Hey :aosmond, I'm need-info'ing you on this because I'm almost certainly going to ask you on monday about the TODO at the end of this comment. So feel free to ignore this or read this, but here's all the context for when that happens.
OK SO! Here's what I've figured out so far. First, context:
With the current design of document splitting a (non-root) WRBP may currently be associated with one of two documents: the "content" document or the "popover" document (the thing that shows up when you go fullscreen on e.g. a video, aiui). Which document you're associated with is tracked by mRenderRoot. (gecko calls Documents RenderRoots)
We started seeing this issue because of this change: https://phabricator.services.mozilla.com/D37078.
A significant part of that change was to make mRenderRoot into an Maybe. Essentially, in some situations a WRBP may exist and even have display lists associated with it, but not actually know what document it's associated with yet. (I need to remind myself exactly why this happens, but for now we will take it for granted). If this happens, it doesn't know what WebrenderAPI it's supposed to be talking to. In such a case it defers any work it needs to do to the Root WRBP, who possibly buffers it up until It Is Known. Note that some things are ultimately "API agnostic", and for those things the Root WRBP can just do it right away. Also note: a WRBP's Api starts as Nothing, and once it becomes Some it never changes back.
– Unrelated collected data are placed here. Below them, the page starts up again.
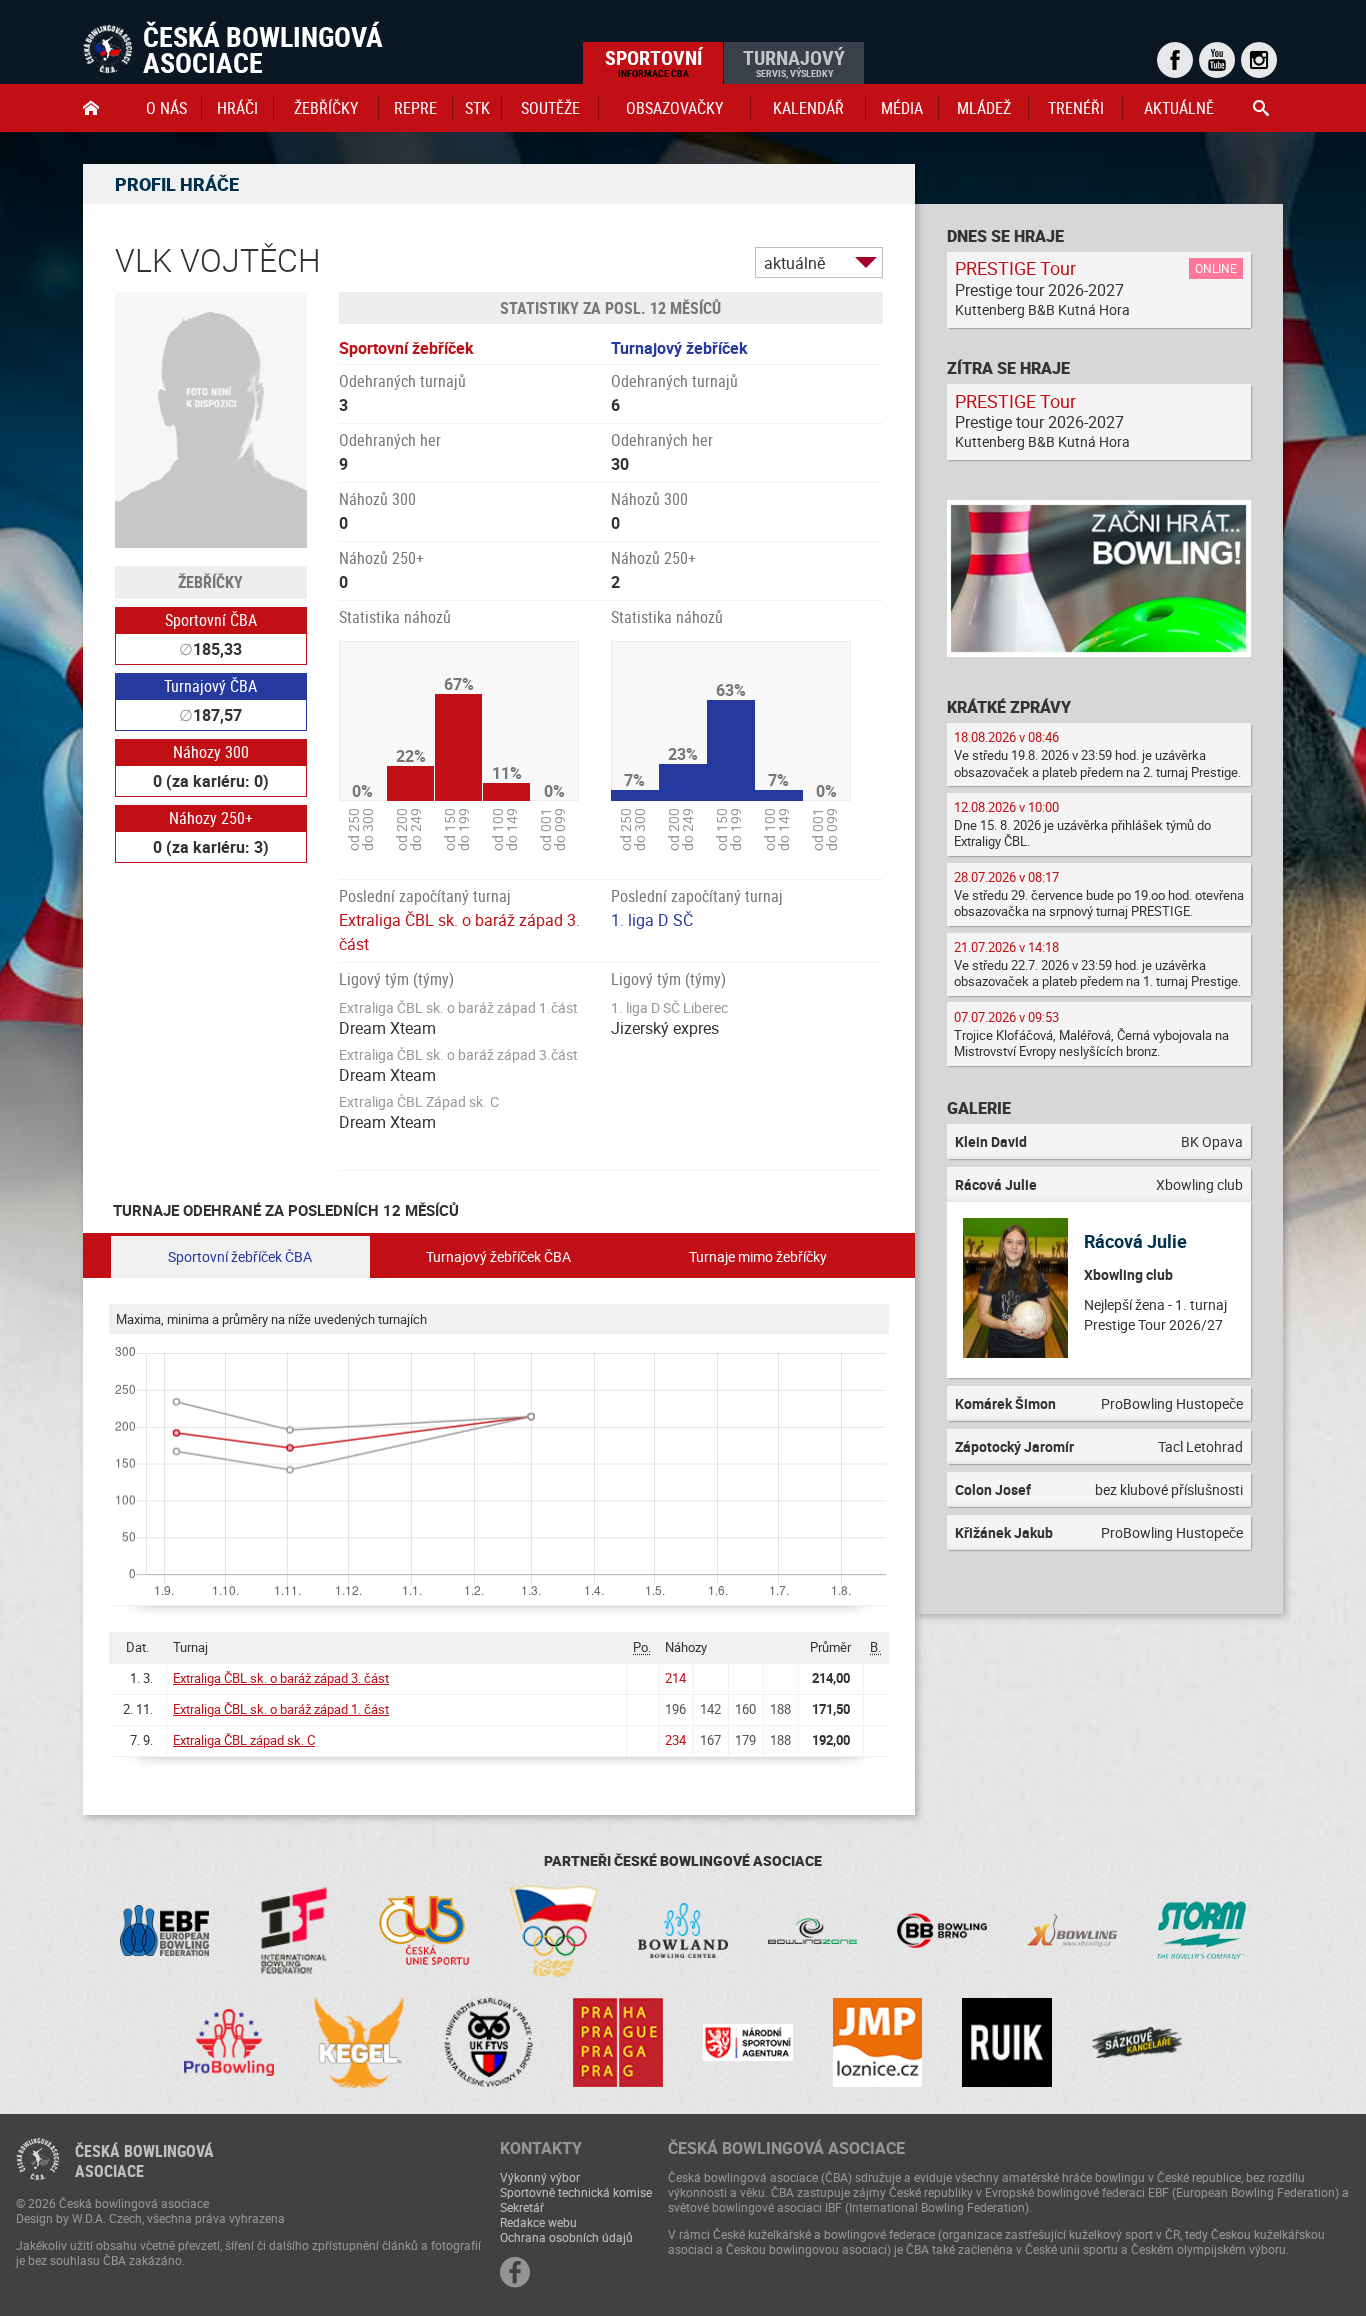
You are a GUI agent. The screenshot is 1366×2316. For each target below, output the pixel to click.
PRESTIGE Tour (1015, 268)
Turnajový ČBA (210, 686)
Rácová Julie (1135, 1241)
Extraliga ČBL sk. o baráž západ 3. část (281, 1678)
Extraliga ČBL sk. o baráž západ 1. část (281, 1709)
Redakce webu (538, 2222)
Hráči (237, 108)
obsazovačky (674, 108)
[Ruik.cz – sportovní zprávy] (1007, 2043)
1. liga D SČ (652, 920)
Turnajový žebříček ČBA (498, 1256)
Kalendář (808, 108)
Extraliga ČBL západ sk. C (244, 1740)
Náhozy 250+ (211, 818)
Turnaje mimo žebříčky (758, 1256)
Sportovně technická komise (576, 2192)
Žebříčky (326, 108)
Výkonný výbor (540, 2177)
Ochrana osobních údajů (566, 2237)
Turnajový (794, 62)
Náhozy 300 (211, 752)
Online (1216, 268)
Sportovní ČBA (211, 620)
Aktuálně (1179, 108)
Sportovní (653, 62)
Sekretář (522, 2207)
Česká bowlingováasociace (144, 2161)
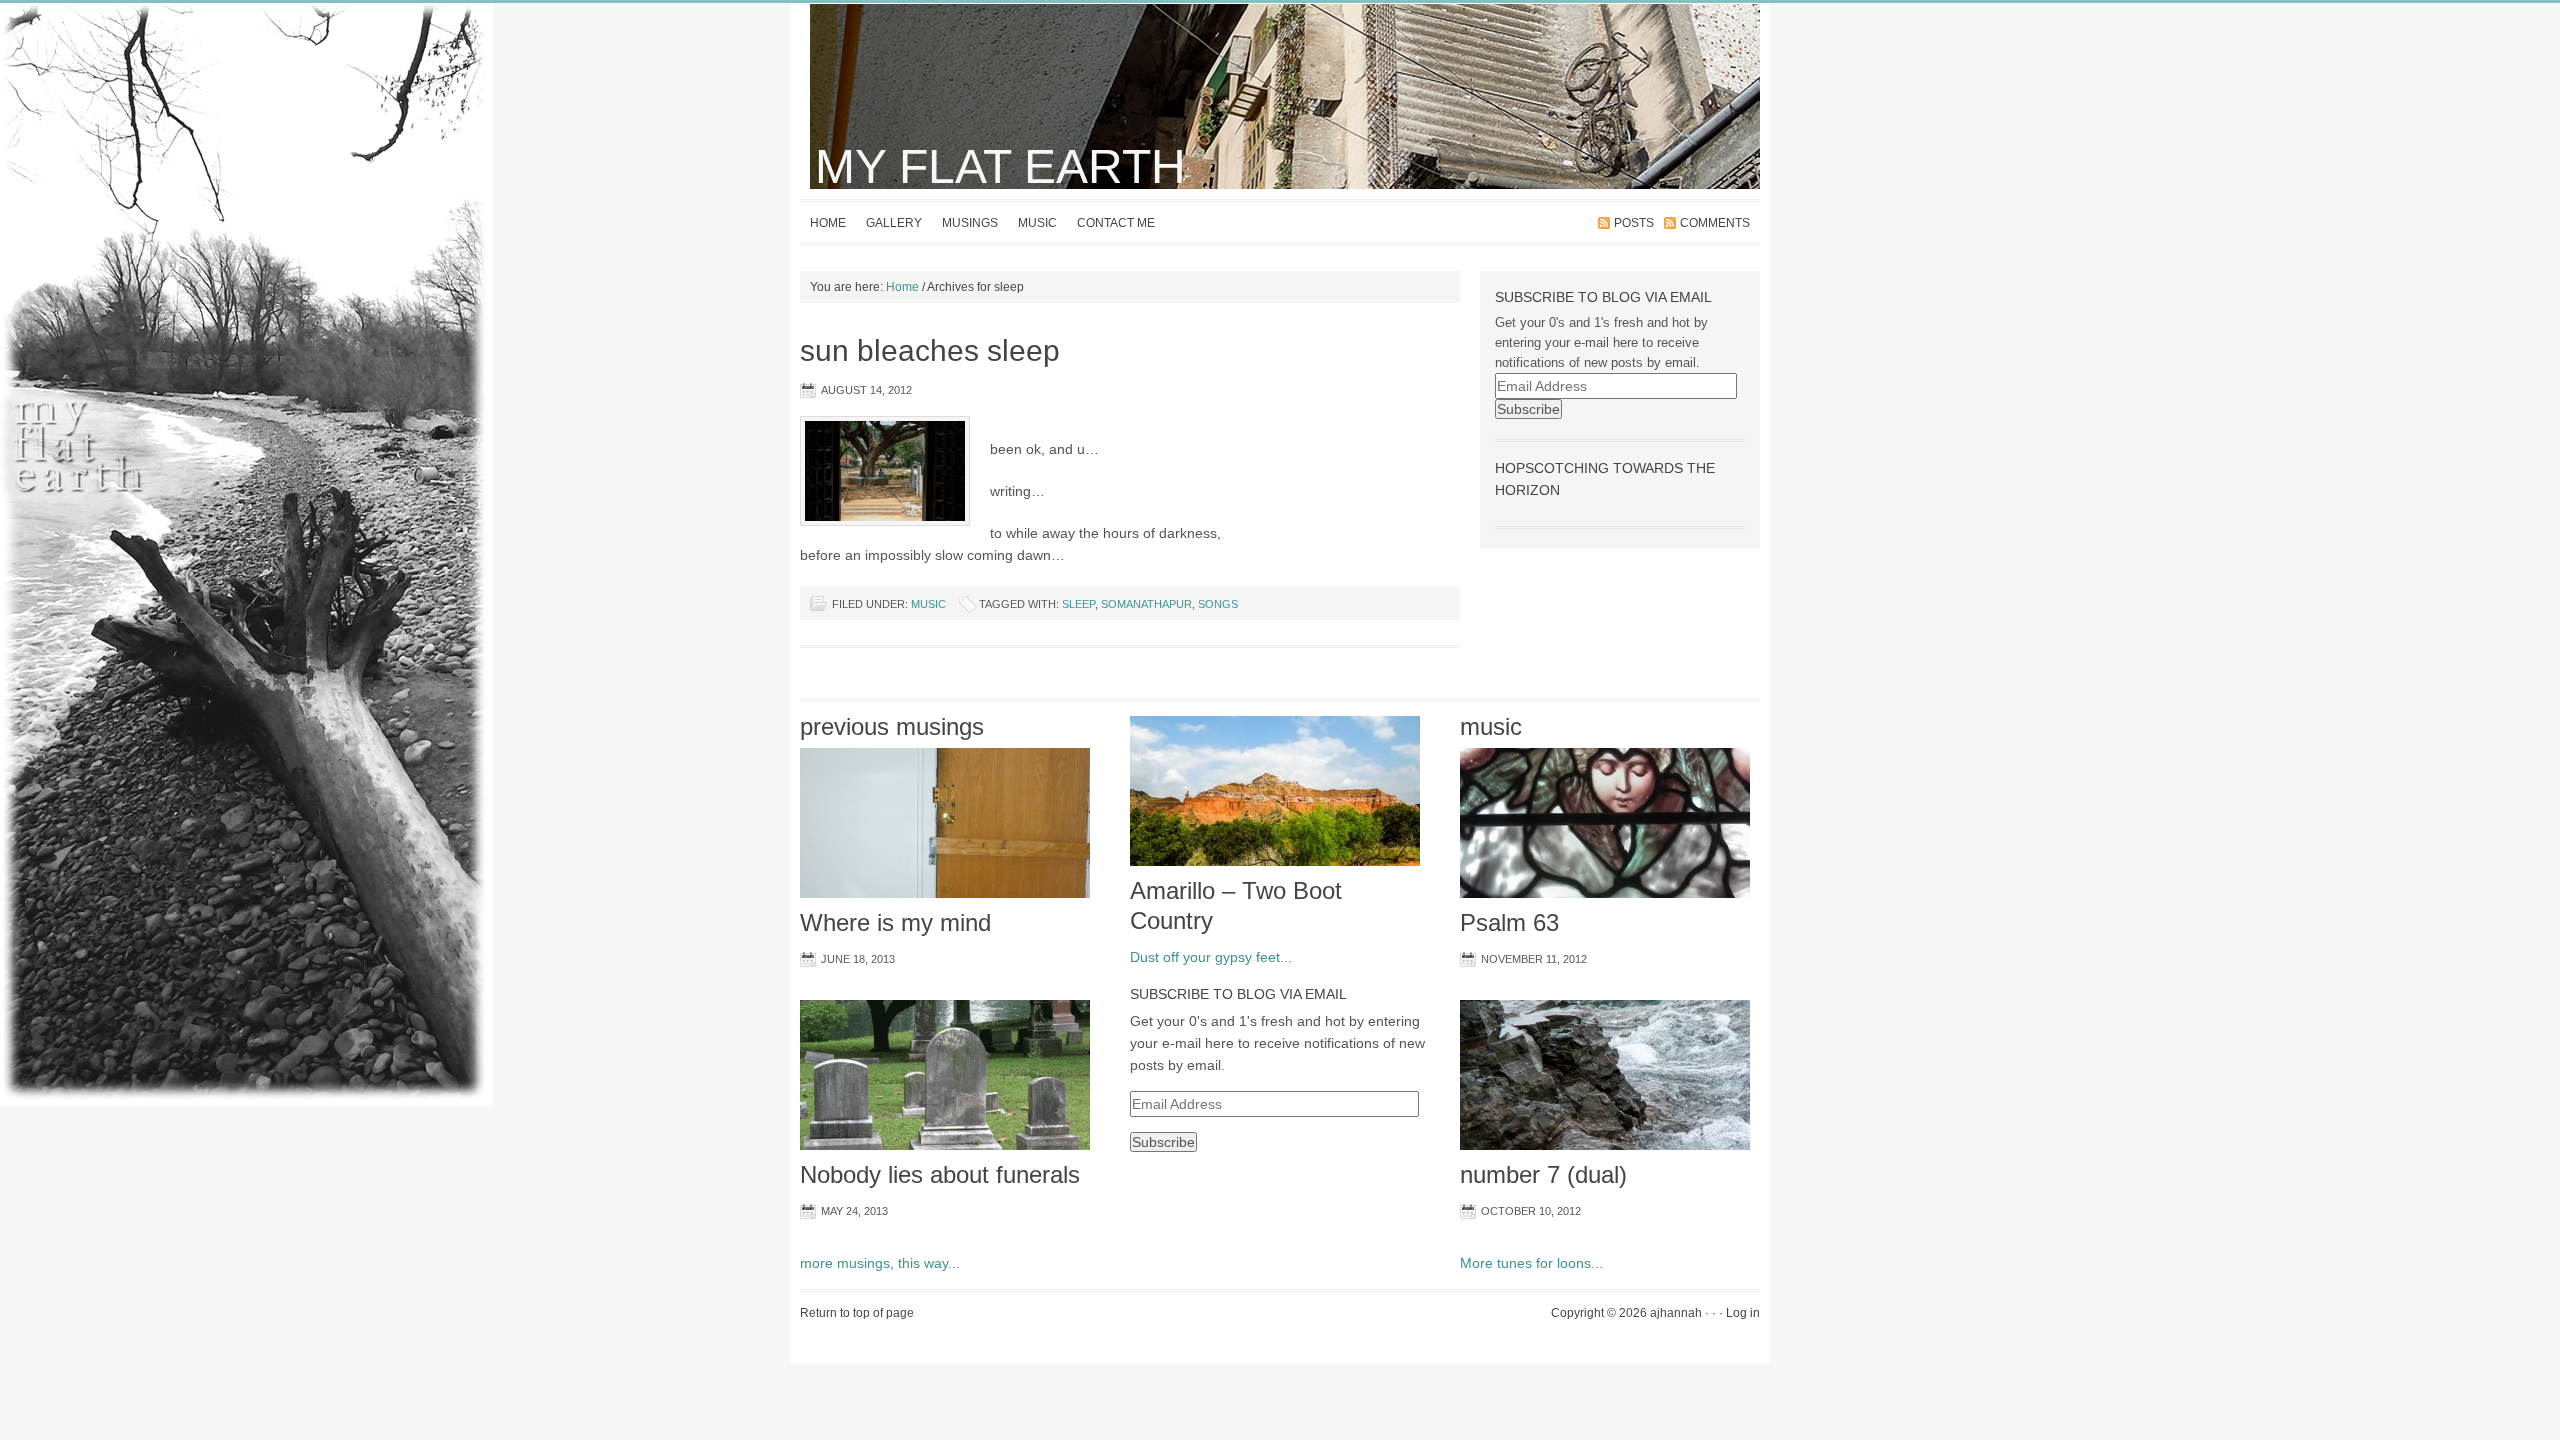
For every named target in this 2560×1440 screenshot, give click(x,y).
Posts (1634, 223)
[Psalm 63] (1605, 904)
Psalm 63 (1509, 922)
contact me (1116, 223)
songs (1218, 604)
These comments describe this situation a bit: https://searchfox.org/mozilla-central/source/gfx/layers/wr/WebRenderBridgeParent.h#517
So, our crash: there are several places in the code where we call
Api(renderRoot) to resolve our WebrenderAPI. For non-root WRBP's, the argument is ignored and this just resolves mRenderRoot. So if we call Api and mRenderRoot is still Nothing, then we crash. Specifically, we crash on the second line of WRBP::ProcessWebRenderParentCommands where we grab our Api to stuff it in an AutoTransactionSender.
Why is ProcessWebRenderParentCommands being called? I wasn't able to verify this, but our hunch is that our child is executing EndClearCachedResources. This theory is supported by the fact that all of the commands that I saw when I caught the crash were ReleaseTextureOfImage. So a content process is getting convinced that the parent has some images, tries to tell it to clear them, and then we blow up trying to grab our non-existent API.
Note that WRBP::RecvClearCachedResources, which is called from WRBC::BeginClearCachedResources and is supposed to purge any display lists (scenes?) that might reference the resources we want to purge, is aware of the problem of missing renderRoots, and properly handles the situation: https://searchfox.org/mozilla-central/source/gfx/layers/wr/WebRenderBridgeParent.cpp#1867,1878-1880
So it's possible everything that's happening here is totally fine and correct, we just need to change ProcessWebRenderParentCommands to handle the missing renderRoot case like RecvClearCachedResources does.
I'll look into this on monday.
Big TODO: workout how exactly the ImageKeys we're being told to delete got created in the first place. This will probably tell me exactly how we're supposed to handle ReleaseTextureOfImage when mRenderRoot doesn't exist yet. (I expect that the root WRBP just did it for us, but I'm fuzzy on the whole image pipeline.)